A dog is sterilised before being vaccinated. The Sarawak Veterinary Services Department will conduct a mass vaccination of pets in Taman Heng Guan in Matang and Jalan Stephen Yong today. – EPA pic, January 6, 2018.

EVEN as another stray dog in Kuching tested positive for rabies yesterday, animal activists are up in arms over the statewide zero-stray campaign to curb the disease.

Concerned over the culling of strays, some online users had threated the safety of Veterinary Services Department personnel over the campaign launched on Wednesday.
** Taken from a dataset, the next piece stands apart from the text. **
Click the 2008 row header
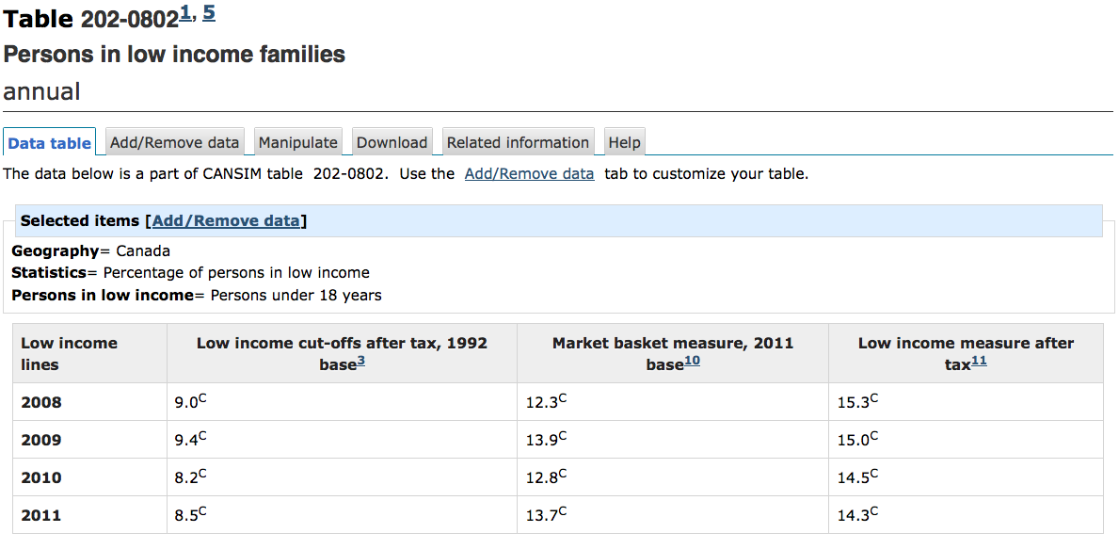Viewport: 1119px width, 549px height. tap(41, 402)
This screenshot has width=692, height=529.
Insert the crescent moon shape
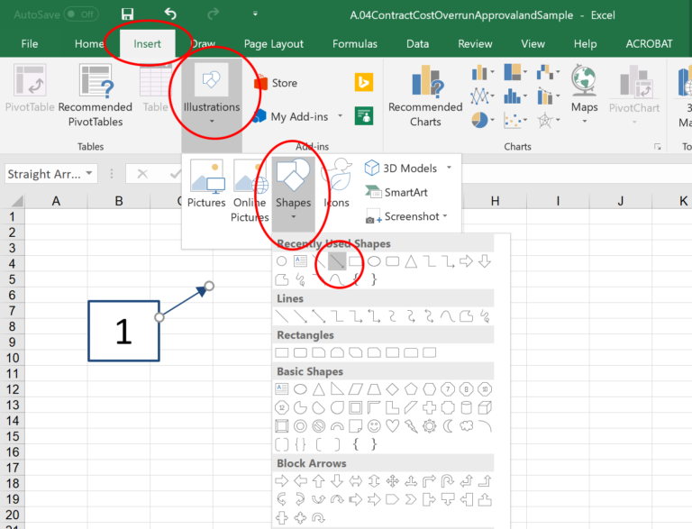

The department lodged a police report yesterday.

One posting allegedly called for the killing of the personnel involved in the campaign.

State Criminal Investigation Department chief Dev Kumar said police had opened a criminal intimidation investigation as the postings threatened personal safety and encouraged the use of force.

Kumar said one Facebook user suggested mounting road blocks to intercept vehicles transporting the strays.

State Veterinary Services Department surveillance statistics showed that in the Batu Kawa, Matang and Bau areas on the outskirts of Kuching – where seven of the eight positive cases were recorded – there are over 3,000 “wild dogs” roaming in the vicinity.

The latest positive case, which brings the number of positive cases detected since December 28 to eight, was of a dog in the Genesis light industrial park in Jalan Batu Kawa-Matang in Kuching, which has been declared a rabies infected area.

The state disaster management centre at Wisma Bapa Malaysia said the sample was taken from a “dog bite” but did not give further details.

Today the Veterinary Services Department will conduct yet another mass vaccination of pets in the residential areas of Taman Heng Guan in Matang and Jalan Stephen Yong.

Authorities were lulled into believing that the worst of the outbreak was over when no new cases were reported since the end of July.

Deputy Chief Minister Douglas Uggah Embas, who chairs the state disaster management committee, had said in November that the outbreak was “under control”.

However, on December 28, two cases of rabid “wild dogs” were detected in the Matang area of Kuching.

The next day, the Veterinary Services Department announced there were five more new cases – four in Kuching and one in Julau in central Sarawak.

The positive case in Julau caught authorities by surprise as it was outside the 10km buffer zone of the nearest rabies declared area in Sibu.

In keeping up with the standard operating procedure (SOP), Uggah declared all the area within a 10km radius, centred around SMK Julau No. 1, rabies infected area.

That brings the number of rabies infected areas since the outbreak on July 1 last year to 27.

Most of the infected areas are in the district of Serian – the source of the outbreak.

Five people, four of them children including two siblings bitten by an uncle’s infected puppies, have succumbed to the virus.

Prior to this outbreak, the last known death from rabies in Malaysia was in 1998. – January 6, 2018.